— TASK ITEM —
Nothing but the lines from the one with "Task: Open full-screen" down to the one with "Click the football" should be returned, exactly and with both ends included, from the material below.
○ ○ ○ ○ ○
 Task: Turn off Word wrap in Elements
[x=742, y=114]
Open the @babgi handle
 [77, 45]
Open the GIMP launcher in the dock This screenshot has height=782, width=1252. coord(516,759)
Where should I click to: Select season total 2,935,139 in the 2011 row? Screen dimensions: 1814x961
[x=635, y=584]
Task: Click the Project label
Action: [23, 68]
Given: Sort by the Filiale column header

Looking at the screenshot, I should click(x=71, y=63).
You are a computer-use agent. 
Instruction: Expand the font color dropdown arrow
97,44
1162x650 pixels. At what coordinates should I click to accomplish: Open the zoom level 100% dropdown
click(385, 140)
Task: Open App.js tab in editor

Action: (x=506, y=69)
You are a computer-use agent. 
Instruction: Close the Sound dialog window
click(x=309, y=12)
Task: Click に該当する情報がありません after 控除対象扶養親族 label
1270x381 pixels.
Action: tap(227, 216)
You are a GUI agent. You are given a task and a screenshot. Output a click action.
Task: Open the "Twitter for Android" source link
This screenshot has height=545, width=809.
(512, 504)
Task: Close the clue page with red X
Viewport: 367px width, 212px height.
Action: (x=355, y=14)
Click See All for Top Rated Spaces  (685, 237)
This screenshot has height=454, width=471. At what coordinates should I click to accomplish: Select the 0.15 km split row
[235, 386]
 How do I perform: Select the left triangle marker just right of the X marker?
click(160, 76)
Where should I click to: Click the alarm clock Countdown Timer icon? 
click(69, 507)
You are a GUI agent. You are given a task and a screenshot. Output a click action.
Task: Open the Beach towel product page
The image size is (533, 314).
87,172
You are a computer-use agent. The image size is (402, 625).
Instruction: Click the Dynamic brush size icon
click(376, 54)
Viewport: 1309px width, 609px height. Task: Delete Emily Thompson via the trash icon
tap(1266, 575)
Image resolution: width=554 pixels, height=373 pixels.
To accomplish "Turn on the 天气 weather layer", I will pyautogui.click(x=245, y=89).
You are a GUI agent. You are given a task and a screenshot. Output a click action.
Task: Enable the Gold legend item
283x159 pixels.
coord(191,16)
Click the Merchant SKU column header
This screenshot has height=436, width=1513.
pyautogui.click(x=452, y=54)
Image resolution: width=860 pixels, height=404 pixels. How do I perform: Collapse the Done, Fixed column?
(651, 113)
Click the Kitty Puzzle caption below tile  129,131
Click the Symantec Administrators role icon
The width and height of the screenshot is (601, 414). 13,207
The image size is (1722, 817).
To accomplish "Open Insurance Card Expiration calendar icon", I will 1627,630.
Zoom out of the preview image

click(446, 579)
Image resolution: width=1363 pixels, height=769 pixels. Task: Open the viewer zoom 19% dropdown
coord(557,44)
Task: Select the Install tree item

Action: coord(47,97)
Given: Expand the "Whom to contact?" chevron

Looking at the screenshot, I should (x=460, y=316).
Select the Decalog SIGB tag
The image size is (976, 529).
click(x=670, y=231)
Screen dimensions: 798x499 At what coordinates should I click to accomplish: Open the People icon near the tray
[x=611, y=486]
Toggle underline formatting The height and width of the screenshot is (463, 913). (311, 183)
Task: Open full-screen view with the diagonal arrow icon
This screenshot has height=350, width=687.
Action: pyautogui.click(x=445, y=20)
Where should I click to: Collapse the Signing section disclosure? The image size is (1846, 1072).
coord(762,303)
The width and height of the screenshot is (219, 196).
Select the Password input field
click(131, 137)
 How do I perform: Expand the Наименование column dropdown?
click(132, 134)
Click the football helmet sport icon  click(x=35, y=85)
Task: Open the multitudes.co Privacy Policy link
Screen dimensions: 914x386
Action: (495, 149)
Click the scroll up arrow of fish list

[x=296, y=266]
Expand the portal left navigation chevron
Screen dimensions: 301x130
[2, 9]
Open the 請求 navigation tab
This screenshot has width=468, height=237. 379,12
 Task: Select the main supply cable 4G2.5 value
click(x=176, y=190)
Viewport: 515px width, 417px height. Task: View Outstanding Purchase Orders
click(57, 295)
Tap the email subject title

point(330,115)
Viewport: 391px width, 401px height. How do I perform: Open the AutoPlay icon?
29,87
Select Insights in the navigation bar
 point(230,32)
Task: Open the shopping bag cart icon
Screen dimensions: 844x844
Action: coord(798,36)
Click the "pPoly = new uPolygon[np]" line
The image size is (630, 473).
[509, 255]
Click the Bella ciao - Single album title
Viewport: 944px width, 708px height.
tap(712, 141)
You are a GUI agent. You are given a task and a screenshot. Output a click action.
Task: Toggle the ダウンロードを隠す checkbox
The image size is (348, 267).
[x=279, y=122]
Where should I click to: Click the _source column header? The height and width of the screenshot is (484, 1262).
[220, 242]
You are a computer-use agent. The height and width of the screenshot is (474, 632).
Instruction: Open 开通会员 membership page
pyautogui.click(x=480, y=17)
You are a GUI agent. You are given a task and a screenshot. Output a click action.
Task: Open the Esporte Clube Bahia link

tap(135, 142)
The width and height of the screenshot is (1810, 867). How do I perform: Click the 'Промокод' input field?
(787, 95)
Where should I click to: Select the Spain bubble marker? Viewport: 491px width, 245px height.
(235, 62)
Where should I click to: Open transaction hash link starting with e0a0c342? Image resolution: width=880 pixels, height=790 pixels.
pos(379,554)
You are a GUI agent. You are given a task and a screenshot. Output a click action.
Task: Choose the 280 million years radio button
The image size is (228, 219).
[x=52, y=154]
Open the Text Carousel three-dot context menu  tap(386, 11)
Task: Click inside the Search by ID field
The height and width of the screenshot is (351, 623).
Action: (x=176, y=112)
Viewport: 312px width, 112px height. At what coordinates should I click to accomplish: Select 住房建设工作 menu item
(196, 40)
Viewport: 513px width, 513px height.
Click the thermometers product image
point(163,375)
○ ○ ○ ○ ○
— OUTPUT —
Task: Open full-screen view with the diagonal arrow icon
This screenshot has height=350, width=687.
Action: pyautogui.click(x=445, y=20)
Where should I click to: Collapse the Signing section disclosure? The image size is (1846, 1072).
coord(762,303)
The width and height of the screenshot is (219, 196).
Select the Password input field
click(131, 137)
 How do I perform: Expand the Наименование column dropdown?
click(132, 134)
Click the football helmet sport icon  click(x=35, y=85)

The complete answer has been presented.